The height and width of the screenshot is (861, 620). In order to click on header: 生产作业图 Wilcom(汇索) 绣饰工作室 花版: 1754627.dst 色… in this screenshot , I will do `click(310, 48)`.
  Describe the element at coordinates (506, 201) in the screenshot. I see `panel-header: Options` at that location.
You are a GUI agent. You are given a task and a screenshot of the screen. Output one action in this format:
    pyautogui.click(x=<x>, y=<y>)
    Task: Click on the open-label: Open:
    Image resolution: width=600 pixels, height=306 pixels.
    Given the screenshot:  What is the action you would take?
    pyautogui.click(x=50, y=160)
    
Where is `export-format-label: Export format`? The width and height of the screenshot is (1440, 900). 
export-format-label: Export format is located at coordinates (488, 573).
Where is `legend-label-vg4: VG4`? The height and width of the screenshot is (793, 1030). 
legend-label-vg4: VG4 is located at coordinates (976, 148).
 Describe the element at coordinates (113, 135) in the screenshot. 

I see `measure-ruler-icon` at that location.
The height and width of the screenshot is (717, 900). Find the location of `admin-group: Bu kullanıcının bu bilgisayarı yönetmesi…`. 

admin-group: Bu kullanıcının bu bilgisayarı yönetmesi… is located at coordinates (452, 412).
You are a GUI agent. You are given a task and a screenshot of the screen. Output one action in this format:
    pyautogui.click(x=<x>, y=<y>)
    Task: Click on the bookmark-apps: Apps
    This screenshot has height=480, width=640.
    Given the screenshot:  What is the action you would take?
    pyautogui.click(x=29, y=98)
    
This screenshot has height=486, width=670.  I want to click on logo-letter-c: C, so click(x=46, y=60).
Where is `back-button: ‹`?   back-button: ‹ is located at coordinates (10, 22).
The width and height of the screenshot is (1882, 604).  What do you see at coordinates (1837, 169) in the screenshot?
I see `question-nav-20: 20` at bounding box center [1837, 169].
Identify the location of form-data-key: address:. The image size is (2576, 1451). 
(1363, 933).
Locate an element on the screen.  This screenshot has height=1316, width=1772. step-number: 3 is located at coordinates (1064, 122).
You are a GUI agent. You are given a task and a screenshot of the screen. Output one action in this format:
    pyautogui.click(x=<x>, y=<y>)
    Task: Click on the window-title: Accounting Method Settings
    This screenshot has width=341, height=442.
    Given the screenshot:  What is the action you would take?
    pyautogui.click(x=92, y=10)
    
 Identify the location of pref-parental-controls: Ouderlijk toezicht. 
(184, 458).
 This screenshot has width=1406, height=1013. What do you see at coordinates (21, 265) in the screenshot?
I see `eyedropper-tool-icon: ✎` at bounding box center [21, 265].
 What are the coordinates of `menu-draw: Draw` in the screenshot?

--- WAT GEVRAAGD WORDT ---
Vervang in alle items hierboven "GUI agent" door "GUI assistant". Geef de regels verder ongewijzigd terug.

--- ANTWOORD OP OPDRACHT ---
The height and width of the screenshot is (861, 620). In order to click on header: 生产作业图 Wilcom(汇索) 绣饰工作室 花版: 1754627.dst 色… in this screenshot , I will do `click(310, 48)`.
  Describe the element at coordinates (506, 201) in the screenshot. I see `panel-header: Options` at that location.
You are a GUI assistant. You are given a task and a screenshot of the screen. Output one action in this format:
    pyautogui.click(x=<x>, y=<y>)
    Task: Click on the open-label: Open:
    Image resolution: width=600 pixels, height=306 pixels.
    Given the screenshot:  What is the action you would take?
    pyautogui.click(x=50, y=160)
    
Where is `export-format-label: Export format`? The width and height of the screenshot is (1440, 900). 
export-format-label: Export format is located at coordinates (488, 573).
Where is `legend-label-vg4: VG4`? The height and width of the screenshot is (793, 1030). 
legend-label-vg4: VG4 is located at coordinates (976, 148).
 Describe the element at coordinates (113, 135) in the screenshot. 

I see `measure-ruler-icon` at that location.
The height and width of the screenshot is (717, 900). Find the location of `admin-group: Bu kullanıcının bu bilgisayarı yönetmesi…`. 

admin-group: Bu kullanıcının bu bilgisayarı yönetmesi… is located at coordinates (452, 412).
You are a GUI assistant. You are given a task and a screenshot of the screen. Output one action in this format:
    pyautogui.click(x=<x>, y=<y>)
    Task: Click on the bookmark-apps: Apps
    This screenshot has height=480, width=640.
    Given the screenshot:  What is the action you would take?
    pyautogui.click(x=29, y=98)
    
This screenshot has height=486, width=670.  I want to click on logo-letter-c: C, so click(x=46, y=60).
Where is `back-button: ‹`?   back-button: ‹ is located at coordinates (10, 22).
The width and height of the screenshot is (1882, 604).  What do you see at coordinates (1837, 169) in the screenshot?
I see `question-nav-20: 20` at bounding box center [1837, 169].
Identify the location of form-data-key: address:. The image size is (2576, 1451). 
(1363, 933).
Locate an element on the screen.  This screenshot has height=1316, width=1772. step-number: 3 is located at coordinates (1064, 122).
You are a GUI assistant. You are given a task and a screenshot of the screen. Output one action in this format:
    pyautogui.click(x=<x>, y=<y>)
    Task: Click on the window-title: Accounting Method Settings
    This screenshot has width=341, height=442.
    Given the screenshot:  What is the action you would take?
    pyautogui.click(x=92, y=10)
    
 Identify the location of pref-parental-controls: Ouderlijk toezicht. 
(184, 458).
 This screenshot has width=1406, height=1013. What do you see at coordinates (21, 265) in the screenshot?
I see `eyedropper-tool-icon: ✎` at bounding box center [21, 265].
 What are the coordinates of `menu-draw: Draw` in the screenshot?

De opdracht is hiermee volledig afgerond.